Underprivileged kids in Pakistan can learn English through the non-profit organization Breaking Barriers Through Education created by Uswah Alpial, a junior at Plano West. 

In January of 2020, Alpial visited her family village in Rawalpindi, during her visit to Pakistan. While she was there, she went to view the school, The Government Degree College of Women, Sahil. Alpial then spoke with the principal of the school, who explained the challenges the students had experienced as they dropped out of classes and pursued subjects that they weren’t interested in because it was difficult to understand the textbooks they were given in more advanced classes.

“The moment she told me, I thought it was outrageous that the students couldn’t accomplish their aspirations due to something as basic as a language barrier. That moment I knew that I had to take action, so I approached my best friend, Mina Bilal, and we began Breaking Barriers Through Education,” said Alpial.

After Alpial’s trip to Pakistan, the idea of teaching students in Pakistan remained a mere idea for a solid eight months. She officially started the organization in October of 2020.

Once she decided to take action, Alpial approached Bilal, the co-president and head of operations of the organization. She reached out to Diya Dharani, the Director of Outreach, and to Zehra Jafferey, the Director of Curriculum, for their assistance in order for this organization to be as effective as possible.

“All three of them had faith in me and the project, and collectively, we all began to make our initiative a reality,” said Alpial. 

This organization was founded over a year ago and has gathered a group of diligent and dedicated members from Texas, New Hampshire, Chicago and New York, who are all  working towards a single goal- to provide free English lessons to the underprivileged students of Pakistan. In the last year and a half, the organization has been able to give students opportunities that were out of reach before. They have expanded to three schools, and over three hundred students in the last year and a half.   

“Through the long-lasting relationship we built with the students and staff members in this time, we have developed deep connections that will last us a lifetime. As teenagers, we have been able to create a real change in the lives of the underprivileged while learning something new about ourselves and our organization with each coming day,” said Alpial.

When they started out, there were a few obstacles that made their work difficult. For starters, some of the villages had limited bandwidth. That made virtual zoom classes hard to access for many of the students at the beginning of their lectures. Additionally, time zones in the U.S. and Pakistan are different. In order to create a working schedule and teaching platform that would appeal to both U.S. and Pakistani staff, Alpial and members of her organization have had to compromise with their partnered schools.

In order to create a working schedule and teaching platform that would appeal to both U.S and Pakistani staff, Alpial and members of her organization have had to compromise with their partnered schools.

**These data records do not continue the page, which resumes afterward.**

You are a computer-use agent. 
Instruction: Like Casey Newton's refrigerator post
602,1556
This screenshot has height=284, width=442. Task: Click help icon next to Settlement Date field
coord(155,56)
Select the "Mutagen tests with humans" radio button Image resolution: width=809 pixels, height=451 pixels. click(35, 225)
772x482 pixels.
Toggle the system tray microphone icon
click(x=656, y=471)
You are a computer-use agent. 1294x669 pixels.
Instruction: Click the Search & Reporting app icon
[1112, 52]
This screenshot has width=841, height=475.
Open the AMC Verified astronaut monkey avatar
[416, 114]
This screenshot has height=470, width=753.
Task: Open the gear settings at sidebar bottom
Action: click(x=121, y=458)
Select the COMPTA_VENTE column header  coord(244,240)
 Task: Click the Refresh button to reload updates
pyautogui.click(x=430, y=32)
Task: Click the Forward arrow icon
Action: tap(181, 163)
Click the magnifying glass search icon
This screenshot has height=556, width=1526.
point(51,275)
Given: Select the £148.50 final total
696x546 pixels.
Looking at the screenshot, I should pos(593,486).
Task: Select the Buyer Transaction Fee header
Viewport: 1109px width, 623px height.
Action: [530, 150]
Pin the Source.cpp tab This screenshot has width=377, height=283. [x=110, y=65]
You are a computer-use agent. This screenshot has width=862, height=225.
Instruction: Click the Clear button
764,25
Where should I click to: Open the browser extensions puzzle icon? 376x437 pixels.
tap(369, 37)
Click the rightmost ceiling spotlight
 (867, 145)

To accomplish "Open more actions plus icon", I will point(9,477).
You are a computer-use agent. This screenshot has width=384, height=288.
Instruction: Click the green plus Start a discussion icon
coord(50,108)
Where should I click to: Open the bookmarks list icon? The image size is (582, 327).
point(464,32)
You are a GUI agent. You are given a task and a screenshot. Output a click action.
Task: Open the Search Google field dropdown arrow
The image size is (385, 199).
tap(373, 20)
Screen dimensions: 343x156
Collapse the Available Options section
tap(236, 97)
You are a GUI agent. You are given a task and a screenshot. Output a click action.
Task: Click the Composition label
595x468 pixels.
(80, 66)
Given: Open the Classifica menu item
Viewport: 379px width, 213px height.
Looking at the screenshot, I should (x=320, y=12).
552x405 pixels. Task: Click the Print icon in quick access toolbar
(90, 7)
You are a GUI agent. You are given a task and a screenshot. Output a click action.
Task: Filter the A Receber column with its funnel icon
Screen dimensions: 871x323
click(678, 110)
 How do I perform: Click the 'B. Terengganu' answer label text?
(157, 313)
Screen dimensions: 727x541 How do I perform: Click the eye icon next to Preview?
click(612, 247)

Breaking Barriers has partnered with two schools in Pakistan, The Government Degree College located in a rural village in Rawalpindi, and a non-profit school in Khanewal called Mark Grammar school. 

“With the Government Degree College, we create weekly video lectures and utilize worksheets for the students and with the Mark Grammar School we use zoom as our primary teaching platform,” said Bilal. 

The students in Mark Grammar school are between the ages of 4 and 6 while the students at the Government Degree College are between 17 and 20.

“This highlights a key part of our mission statement in aiding the leaders of tomorrow, regardless of age, through the expansion of their education today,” said Bilal.